Ao cair em si que poderia ter evitado a morte de alguém, o egoísta Clamence deixa o glamour da cidade após uma vasta experiência hedonista, na qual a busca do prazer e da satisfação pessoal chegou a extrapolar o sentimento egocentrista. E assim vai parar em Amsterdam. Em seu sentimento egocentrista, ele diz: “Já reparou que só a morte desperta os nossos sentimentos? Como amamos os amigos que acabaram de deixar-nos, não acha?! Como admiramos os nossos mestres que já não falam mais, que estão com a boca cheia de terra! A homenagem vem, então, muito naturalmente, essa homenagem que talvez tivesse esperado de nós, durante a vida inteira. Mas sabe por que somos sempre mais justos e mais generosos para com os mortos? A razão é simples! Para com eles, já não há mais obrigações. Deixam-nos livres, podemos dispor do nosso tempo, encaixar a homenagem entre o coquetel e uma doce amante: em resumo, nas horas vagas. Se nos impusessem algo, seria a memória, e nós temos a memória curta. Não é o morto recente que nós amamos nos nossos amigos, o morto doloroso, a nossa emoção, enfim, nós mesmos!”
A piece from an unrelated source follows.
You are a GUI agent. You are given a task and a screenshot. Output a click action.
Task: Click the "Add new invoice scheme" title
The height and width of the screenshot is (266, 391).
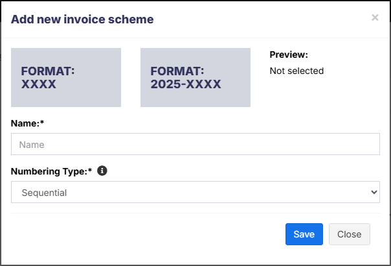(82, 19)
A carreira literária de Camus foi curta para um escritor e pensador. Durou apenas 14 anos. Ele morreu de acidente de carro, aos 47 anos, em 1960. Mas tempo suficiente para render merecidamente o Nobel de Literatura, em 1957. Começou em 1942, com a publicação de “O Estrangeiro”, considerado uma das mais importantes estreias literárias do século XX, e terminou com “A Queda”, que faz jus ao valor de sua obra. Em uma eulogia ao colega, o filósofo existencialista Jean-Paul Sartre (1905-1980) descreveu o romance como “talvez o mais belo e menos compreendido” dos livros de Camus. É ler para concordar.